The British government continues to steal newborns from their mothers, including a rape victim, according to the London Telegraph.
Hexham Children's Services in Northumberland County plans to seize the newborn of 22-year-old Fran Lyon, who suffered eating disorders after being raped at age 16. The government claims that it is therefore possible that she will subject her yet-to-be-born child to "emotional abuse." (She is a gainfully employed charity worker who recovered from her emotional problems sufficiently to earn a degree in neuroscience).
In Britain, as in the United States, local governments receive financial incentives to adopt out children.
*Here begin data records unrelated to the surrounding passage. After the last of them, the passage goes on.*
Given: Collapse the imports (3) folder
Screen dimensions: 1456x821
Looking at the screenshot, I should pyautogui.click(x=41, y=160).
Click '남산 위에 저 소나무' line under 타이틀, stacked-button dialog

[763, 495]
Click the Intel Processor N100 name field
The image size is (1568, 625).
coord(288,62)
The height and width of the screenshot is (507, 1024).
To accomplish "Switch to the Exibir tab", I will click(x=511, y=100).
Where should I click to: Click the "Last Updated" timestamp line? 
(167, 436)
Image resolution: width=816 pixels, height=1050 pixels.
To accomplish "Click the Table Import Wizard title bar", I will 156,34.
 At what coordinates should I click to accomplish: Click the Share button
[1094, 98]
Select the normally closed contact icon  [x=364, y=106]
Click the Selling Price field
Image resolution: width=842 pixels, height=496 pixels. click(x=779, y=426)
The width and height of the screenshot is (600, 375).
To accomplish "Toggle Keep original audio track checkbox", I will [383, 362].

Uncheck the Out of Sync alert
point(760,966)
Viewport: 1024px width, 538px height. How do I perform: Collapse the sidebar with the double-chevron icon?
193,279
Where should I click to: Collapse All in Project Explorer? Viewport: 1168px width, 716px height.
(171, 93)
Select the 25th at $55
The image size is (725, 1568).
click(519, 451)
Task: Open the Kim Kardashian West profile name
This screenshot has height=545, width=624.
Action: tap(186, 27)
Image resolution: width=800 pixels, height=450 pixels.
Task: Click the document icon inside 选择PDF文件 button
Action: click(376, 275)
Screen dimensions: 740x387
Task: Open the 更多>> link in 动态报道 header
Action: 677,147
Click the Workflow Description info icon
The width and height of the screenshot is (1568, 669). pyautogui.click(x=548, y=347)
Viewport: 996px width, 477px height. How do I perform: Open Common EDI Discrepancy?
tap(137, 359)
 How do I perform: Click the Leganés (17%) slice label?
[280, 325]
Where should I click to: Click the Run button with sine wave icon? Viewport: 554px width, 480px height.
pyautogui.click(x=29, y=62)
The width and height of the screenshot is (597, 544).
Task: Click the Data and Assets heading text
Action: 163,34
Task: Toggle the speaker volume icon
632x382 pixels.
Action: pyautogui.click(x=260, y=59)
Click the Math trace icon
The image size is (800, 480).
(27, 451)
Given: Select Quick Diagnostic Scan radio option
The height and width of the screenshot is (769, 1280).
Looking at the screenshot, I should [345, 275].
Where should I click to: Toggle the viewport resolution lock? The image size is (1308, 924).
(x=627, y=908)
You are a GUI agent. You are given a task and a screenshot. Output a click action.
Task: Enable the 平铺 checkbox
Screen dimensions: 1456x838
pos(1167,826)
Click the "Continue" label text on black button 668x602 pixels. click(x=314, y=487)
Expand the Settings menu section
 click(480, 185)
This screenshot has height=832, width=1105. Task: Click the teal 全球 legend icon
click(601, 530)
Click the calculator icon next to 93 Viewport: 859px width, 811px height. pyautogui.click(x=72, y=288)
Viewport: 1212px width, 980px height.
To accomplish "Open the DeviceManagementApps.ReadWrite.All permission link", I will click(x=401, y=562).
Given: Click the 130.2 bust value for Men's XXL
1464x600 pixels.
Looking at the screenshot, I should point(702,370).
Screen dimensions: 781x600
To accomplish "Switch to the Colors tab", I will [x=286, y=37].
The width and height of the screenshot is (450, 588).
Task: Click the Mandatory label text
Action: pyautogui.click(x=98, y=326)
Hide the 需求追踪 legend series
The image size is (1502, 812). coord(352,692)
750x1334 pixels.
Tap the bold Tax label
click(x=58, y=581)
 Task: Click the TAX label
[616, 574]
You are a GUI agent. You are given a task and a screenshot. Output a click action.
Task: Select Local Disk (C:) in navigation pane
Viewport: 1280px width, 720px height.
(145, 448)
These incentives are provided by national governments to encourage local governments to find homes for children already in foster care or orphanages.
But it hasn't worked out as planned. It is much easier for local governments to get members of the public to adopt newborns (seized from parents) than it is to get them to adopt older children who have already spent years in foster care and who may have behavioral problems as a result. So local governments have an incentive to seize children from loving homes in order to reap adoption bonuses.
And that is exactly what is happening in Britain, as I have previously written, where many newborns have been seized from perfectly normal families by child welfare officials. For example, the London Daily Mail reported that one newborn was seized because officials thought her mother might yell at the child if she was permitted to keep her.
In America, at least, child protective services tends to wait until well after birth to seize children from their parents, in response to some allegation of "abuse." Sometimes that "abuse" is not really abuse, since child welfare officials often view conduct such as spanking, home schooling, allowing children to play outside unsupervised, and non-threatening yelling as "abuse," even if such conduct violates no criminal laws. However, if the seizure is obviously baseless, American parents can sue the child welfare officials involved under 42 U.S.C. 1983 for infringing their parental rights under the Fourteenth Amendment.
All too often, ill-conceived government policies are justified on the grounds that "it's for the children," even though those policies end up hurting children.